Grund­sätz­lich kön­nen Lizenz­ver­träge wei­ter­ge­führt wer­den. Ob beste­hende Ver­träge für das Gebiet der EU künf­tig auch noch Großbri­tan­nien umfas­sen, ist eine Frage der Aus­le­gung. Dies wird man ver­mut­lich in vie­len Fäl­len anneh­men kön­nen. Oft dürfte aber eine Ver­trag­s­er­gän­zung zu emp­feh­len sein. Diese sollte das Ver­trags­ge­biet klar­s­tel­len und gege­be­nen­falls auch neue bri­ti­sche Mar­ken in den Lizenz­ver­trag ein­be­zie­hen. Neu zu ver­ein­ba­rende Ver­träge soll­ten ent­sp­re­chende Rege­lun­gen eben­falls ent­hal­ten.

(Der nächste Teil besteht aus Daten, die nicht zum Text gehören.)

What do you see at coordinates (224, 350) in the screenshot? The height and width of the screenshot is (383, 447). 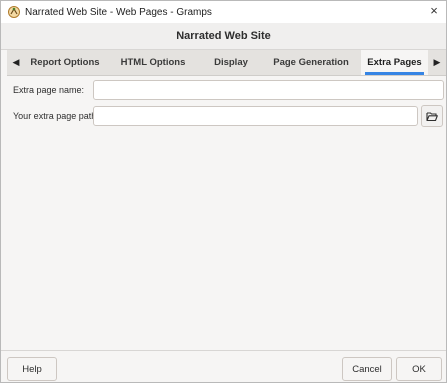 I see `footer-separator` at bounding box center [224, 350].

Wie sieht es denn mit Lizenz­ver­trä­gen aus, die Patente oder Urhe­ber­rechte betref­fen? Gibt es da Hand­lungs­be­darf durch den Bre­xit?

Euro­päi­sche Patente stel­len ein Bün­del an natio­na­len Schutz­rech­ten dar. Ein Pat­ent­schutz in Großbri­tan­nien bleibt des­halb auch nach dem Bre­xit unve­r­än­dert beste­hen. Zudem bleibt das Ver­ei­nigte Kön­ig­reich wei­ter­hin Ver­trag­s­part­ner des Euro­päi­schen Patent­übe­r­ein­kom­mens. Ähn­li­ches gilt für Urhe­ber­rechte. Auch hier blei­ben natio­nale Urhe­ber­rechte von dem Bre­xit unbe­rührt. Da im Urhe­ber­recht euro­päi­sche Richt­li­nien in natio­na­les Recht umge­setzt wur­den, gel­ten die EU-ein­heit­li­chen Rege­lun­gen nach bri­ti­schem Recht zunächst auch wei­ter. Es besteht somit kein unmit­tel­ba­rer Hand­lungs­be­darf, auch nicht wenn per Lizenz­ver­trag Nut­zungs­rechte ein­ge­räumt wur­den.